La injerencia en la política democrática del poder judicial con su usurpación de amplios márgenes de poder político tiene mucho que ver con la específica naturaleza y estructura internas del mismo poder judicial, que a diferencia de los otros poderes del Estado (Legislativo y Ejecutivo) es ejercido “por todos y cada uno de los jueces individualmente considerados… cada juez es en sí mismo titular del poder judicial”; lo cual le otorga un poderío y unos alcances, que en cierto modo se sustraen a los procedimientos democráticos 2 . Cuando la lógica y los intereses del mercado penetran la política, los cuatro poderes (legislativo, ejecutivo, judicial y mediático) pierden sus inestables equilibrios y mutuos contrapesos, para enfrentarse encarnizadamente y mirarse con profunda desconfianza: “el ejecutivo fagocita al legislativo, los magistrados conducen una guerrilla contra el poder político, los media ciclotímicos acaricia o irritan a los hombres públicos” 3 .
El mismo círculo vicioso, que desencadenan la protesta del movimiento indígena, el poder tribunicio del Congreso o el desorden de la campaña electoral, se reproduce también en el caso del poder judicial: su reforzamiento y mayor influencia política y antidemocrática es equivalente al debilitamiento del Gobierno y de las otras instituciones democráticas, a las que a su vez contribuye a precarizar más aún.
Este es una de las expresiones más representativas del desorden democrático, donde todos los poderes tratan de reforzarse a costa del poder de los demás con el consiguiente debilitamiento y corrupción de todos ellos.
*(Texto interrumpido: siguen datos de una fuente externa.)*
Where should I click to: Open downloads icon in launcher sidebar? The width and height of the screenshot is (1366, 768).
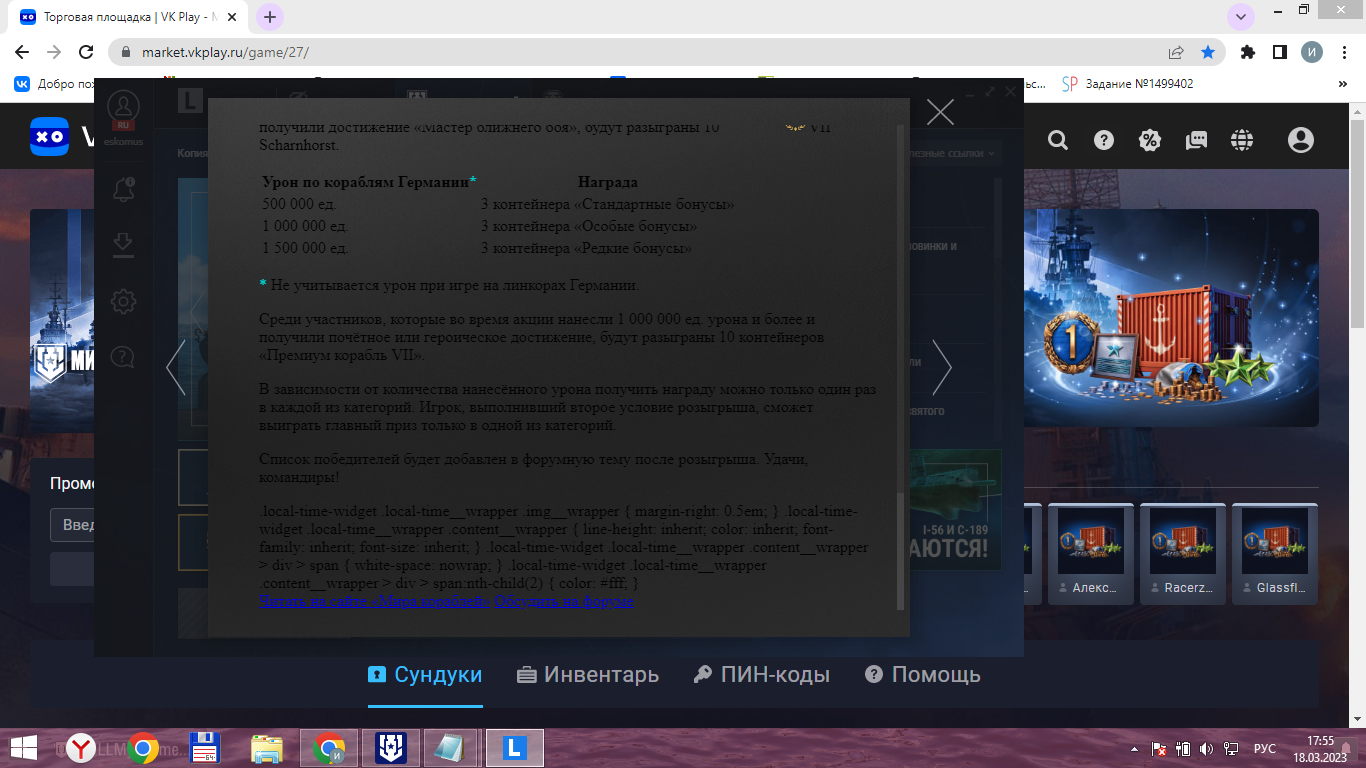coord(123,245)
Es obvio que la metástasis de esta fragilidad política por todos los organismos de la democracia y su gobierno beneficia a otras fuerzas, poderes e intereses dentro y fuera de la sociedad nacional, que no tienen nada de democráticos.
- Investigador principal del CAAP.
- Esta misma figura política se produjo en países europeos a propósito de los plebiscitos sobre la Constitución Europea; frente al rechazo ciudadano, los gobernantes democráticos culparon a la falta de información a quienes votaron en contra de lo que supuestamente no conocían, sin suponer que el voto en contra hubiera sido mucho mayor si los ciudadanos hubieran estado mejor informados. Y prueba de ello es que las consultas populares fueron eliminadas en países donde habían sido previstas.
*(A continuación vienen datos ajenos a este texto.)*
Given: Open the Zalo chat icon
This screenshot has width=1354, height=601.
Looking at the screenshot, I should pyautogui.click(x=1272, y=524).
- Cfr. Fernando López Aguilar, “La independencia de los jueces”, en Claves de la razón práctica, n. 51, 1995. Sobre las implicaciones y alcances políticos del poder judicial en las modernas democracias puede consultarse Perfecto Andrés Ibánez, “El poder judicial en momentos difíciles”, en Claves de la razón práctica, n. 56, 1995; Clement Auger, “La justicia ante el fenómeno de la corrupción”, en Claves de la razón práctica, n. 56, 1995.
- G. Sebbag, “De la purification éthique”, en Le Débat, n. 75, 1993:29.